Data entries
• • • •
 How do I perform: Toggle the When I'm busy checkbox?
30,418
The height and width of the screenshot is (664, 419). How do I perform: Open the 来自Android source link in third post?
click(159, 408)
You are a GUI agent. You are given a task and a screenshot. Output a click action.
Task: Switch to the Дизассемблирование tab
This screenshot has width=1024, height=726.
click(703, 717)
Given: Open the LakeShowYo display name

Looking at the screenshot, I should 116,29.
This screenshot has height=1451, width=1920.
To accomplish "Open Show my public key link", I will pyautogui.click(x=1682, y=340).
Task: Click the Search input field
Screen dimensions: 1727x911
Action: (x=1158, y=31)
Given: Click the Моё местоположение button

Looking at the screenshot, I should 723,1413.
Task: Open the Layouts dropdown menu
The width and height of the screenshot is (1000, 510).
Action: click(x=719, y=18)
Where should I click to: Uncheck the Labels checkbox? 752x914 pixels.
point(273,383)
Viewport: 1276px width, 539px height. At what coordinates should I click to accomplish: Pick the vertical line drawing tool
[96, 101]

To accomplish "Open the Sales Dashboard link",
• • • •
Exercise brief
Return the lines above, starting at the one that contains "Task: Click the Search input field" and running through the last, exactly as they appear, with no extra lines.

Task output
Task: Click the Search input field
Screen dimensions: 1727x911
Action: (x=1158, y=31)
Given: Click the Моё местоположение button

Looking at the screenshot, I should 723,1413.
Task: Open the Layouts dropdown menu
The width and height of the screenshot is (1000, 510).
Action: click(x=719, y=18)
Where should I click to: Uncheck the Labels checkbox? 752x914 pixels.
point(273,383)
Viewport: 1276px width, 539px height. At what coordinates should I click to accomplish: Pick the vertical line drawing tool
[96, 101]

To accomplish "Open the Sales Dashboard link",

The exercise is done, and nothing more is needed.